Automated binge-watching system with per-episode intro/outro detection and progress tracking.

Quick Start

Global Installation (Recommended)

# Run the global installer
powershell -ExecutionPolicy Bypass -File install_global.ps1

This will:

  1. Add binge command to your PATH
  2. Install mpv Lua script
  3. Allow you to run binge from anywhere

After installation, restart your terminal and use:

# From any directory
binge detect "path\to\series" 35
binge watch "path\to\series"

# Or use current directory
cd "C:\TV Shows\The Office\Season 3"
binge detect . 35
binge watch .

Automated Setup (For Development)

# Run the setup script
setup.bat

This will:

  1. Create conda environment with Python 3.9
  2. Install all Python dependencies
  3. Check for FFmpeg and mpv

Manual Setup

# 1. Install mpv script (one-time)
binge.bat install

# 2. Detect intros/credits
binge.bat detect "path\to\series" 35

# 3. Start watching
binge.bat watch "path\to\series"

Features

Manual Intro Sample - Provide your own intro clip for perfect matching
GUI Intro Extractor - Easy-to-use interface for creating intro samples
IntroDB Integration - Crowdsourced TV show timestamps via IntroDB API
Anime-Skip Integration - Anime timestamps from anime-skip.com
Smart Fallback - Falls back to local audio fingerprinting if API unavailable
API Response Caching - 7-day cache to minimize API calls
Per-Episode Detection - Each episode analyzed individually
Fine-Grained Precision - Timestamps accurate to 0.01 seconds
Smart Intro Detection - Audio fingerprinting finds intros at different positions
Configurable Credits - Set credits offset (e.g., 35s from end)
Progress Tracking - Resume exactly where you left off
Auto-Skip Watched - Automatically skips completed episodes
Series Configuration - JSON config for per-series settings

Project Structure

series-player/
├── bin/                    # Executables and main scripts
│   ├── detect.py          # Intro/outro detection
│   ├── create_config.py   # Configuration creator
│   ├── watch.bat          # Watch launcher
│   └── install_script.ps1 # Lua script installer
├── scripts/               # Lua scripts for mpv
│   └── watch_progress.lua # Auto-skip and progress tracking
├── src/                   # Source code (for future modules)
├── tests/                 # Test fixtures
│   └── fixtures/          # Sample video files
├── binge.bat              # Main entry point
└── README.md

Installation

Fresh System Setup (Windows)

If you're setting up on a new system without any prerequisites:

1. Install Miniconda (Python Environment Manager)

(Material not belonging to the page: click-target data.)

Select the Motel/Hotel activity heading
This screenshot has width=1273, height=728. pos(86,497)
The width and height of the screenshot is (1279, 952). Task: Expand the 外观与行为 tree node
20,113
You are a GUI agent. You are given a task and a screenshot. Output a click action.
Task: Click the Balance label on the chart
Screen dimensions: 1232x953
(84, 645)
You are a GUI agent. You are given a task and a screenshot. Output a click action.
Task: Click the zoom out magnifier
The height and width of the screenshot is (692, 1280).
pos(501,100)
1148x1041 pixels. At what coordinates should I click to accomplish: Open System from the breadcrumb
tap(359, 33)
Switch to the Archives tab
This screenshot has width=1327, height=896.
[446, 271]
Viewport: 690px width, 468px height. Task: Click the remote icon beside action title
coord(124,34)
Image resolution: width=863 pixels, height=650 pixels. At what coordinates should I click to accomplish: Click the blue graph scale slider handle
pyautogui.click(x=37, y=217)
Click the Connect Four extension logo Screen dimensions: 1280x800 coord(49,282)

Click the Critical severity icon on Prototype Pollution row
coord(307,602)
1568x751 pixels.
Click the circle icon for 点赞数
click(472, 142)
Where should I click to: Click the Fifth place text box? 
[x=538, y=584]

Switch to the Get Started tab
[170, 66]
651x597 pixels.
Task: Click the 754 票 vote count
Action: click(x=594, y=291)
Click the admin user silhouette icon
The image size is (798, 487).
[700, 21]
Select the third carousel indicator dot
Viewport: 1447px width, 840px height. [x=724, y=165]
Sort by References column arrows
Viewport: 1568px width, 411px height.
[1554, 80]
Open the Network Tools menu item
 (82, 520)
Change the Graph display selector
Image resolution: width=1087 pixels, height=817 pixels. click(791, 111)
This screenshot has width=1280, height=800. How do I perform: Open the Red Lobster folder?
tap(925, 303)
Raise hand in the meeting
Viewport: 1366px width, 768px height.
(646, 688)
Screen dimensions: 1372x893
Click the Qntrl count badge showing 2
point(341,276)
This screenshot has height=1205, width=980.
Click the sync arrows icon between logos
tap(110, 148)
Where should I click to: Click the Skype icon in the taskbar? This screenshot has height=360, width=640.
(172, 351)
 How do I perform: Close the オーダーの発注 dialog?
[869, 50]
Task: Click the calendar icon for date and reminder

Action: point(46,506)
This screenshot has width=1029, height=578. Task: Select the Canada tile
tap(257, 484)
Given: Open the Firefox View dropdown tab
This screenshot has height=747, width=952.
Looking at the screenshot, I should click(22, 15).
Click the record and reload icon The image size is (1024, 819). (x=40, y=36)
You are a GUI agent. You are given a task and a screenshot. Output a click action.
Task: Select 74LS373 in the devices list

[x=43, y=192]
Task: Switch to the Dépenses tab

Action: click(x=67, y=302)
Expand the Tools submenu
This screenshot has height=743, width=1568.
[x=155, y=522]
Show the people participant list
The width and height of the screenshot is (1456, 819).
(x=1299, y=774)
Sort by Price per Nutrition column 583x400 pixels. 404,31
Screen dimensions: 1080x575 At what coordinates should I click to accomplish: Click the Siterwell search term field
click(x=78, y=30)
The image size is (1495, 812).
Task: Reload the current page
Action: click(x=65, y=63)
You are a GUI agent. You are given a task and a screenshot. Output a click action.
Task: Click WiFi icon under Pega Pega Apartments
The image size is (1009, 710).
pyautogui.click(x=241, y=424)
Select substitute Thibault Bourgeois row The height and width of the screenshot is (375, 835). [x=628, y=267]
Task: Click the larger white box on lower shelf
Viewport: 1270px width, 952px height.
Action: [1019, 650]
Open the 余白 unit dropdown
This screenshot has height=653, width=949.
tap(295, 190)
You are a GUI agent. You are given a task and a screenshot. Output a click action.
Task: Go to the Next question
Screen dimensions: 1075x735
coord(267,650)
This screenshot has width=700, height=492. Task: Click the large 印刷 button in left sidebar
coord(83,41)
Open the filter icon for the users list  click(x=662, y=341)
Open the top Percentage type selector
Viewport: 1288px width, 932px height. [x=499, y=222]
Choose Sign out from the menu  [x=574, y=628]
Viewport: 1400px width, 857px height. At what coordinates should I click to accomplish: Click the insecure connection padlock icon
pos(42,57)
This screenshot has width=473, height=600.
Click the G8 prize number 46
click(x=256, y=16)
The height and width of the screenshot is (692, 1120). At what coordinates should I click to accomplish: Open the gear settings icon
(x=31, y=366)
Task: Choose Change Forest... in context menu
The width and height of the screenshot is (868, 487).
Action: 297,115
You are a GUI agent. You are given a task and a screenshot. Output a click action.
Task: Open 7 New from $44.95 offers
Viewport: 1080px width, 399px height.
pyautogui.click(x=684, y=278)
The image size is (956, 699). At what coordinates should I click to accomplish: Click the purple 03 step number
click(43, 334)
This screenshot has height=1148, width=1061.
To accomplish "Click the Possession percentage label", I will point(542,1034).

# Download and install from: https://docs.conda.io/en/latest/miniconda.html
# Or use winget:
winget install Anaconda.Miniconda3

2. Install Scoop (Package Manager)

# Run in PowerShell:
Set-ExecutionPolicy -ExecutionPolicy RemoteSigned -Scope CurrentUser
Invoke-RestMethod -Uri https://get.scoop.sh | Invoke-Expression

3. Install FFmpeg and mpv

scoop bucket add extras
scoop install ffmpeg
scoop install extras/mpv

4. Setup Python Environment

# Navigate to project directory
cd path\to\series-player

# Create conda environment
conda create -p ./.conda python=3.9 -y

# Activate environment
conda activate ./.conda

# Install Python dependencies
pip install -r requirements.txt

5. Install mpv Lua Script

binge.bat install

Quick Setup (If You Have Conda/Scoop)

# 1. Setup Python environment
conda create -p ./.conda python=3.9 -y
conda activate ./.conda
pip install -r requirements.txt

# 2. Install system dependencies (if not installed)
scoop install ffmpeg extras/mpv

# 3. Install mpv script
binge.bat install

Verify Installation

# Check Python packages
python -c "import numpy, scipy, librosa, ffmpeg; print('✓ Python packages OK')"

# Check FFmpeg
ffmpeg -version

# Check mpv
mpv --version

Usage

Method 1: Manual Intro Sample (Most Accurate!)

Step 1: Extract Intro Sample

# Navigate to your series folder
cd "C:\TV Shows\The Office\Season 3"

# GUI Method (Easiest)
# Select any episode from the series, specify start time and duration
.\extract_intro_gui.ps1

# Or CLI Method
.\extract_intro.bat "episode01.mkv" 65 27
# Where: 65 = start time in seconds, 27 = duration in seconds

This creates .intro_sample.wav in the series folder.

Step 2: Run Detection (Auto-detects the sample)

binge.bat detect "C:\TV Shows\The Office\Season 3" 35
# The intro sample is automatically detected and used!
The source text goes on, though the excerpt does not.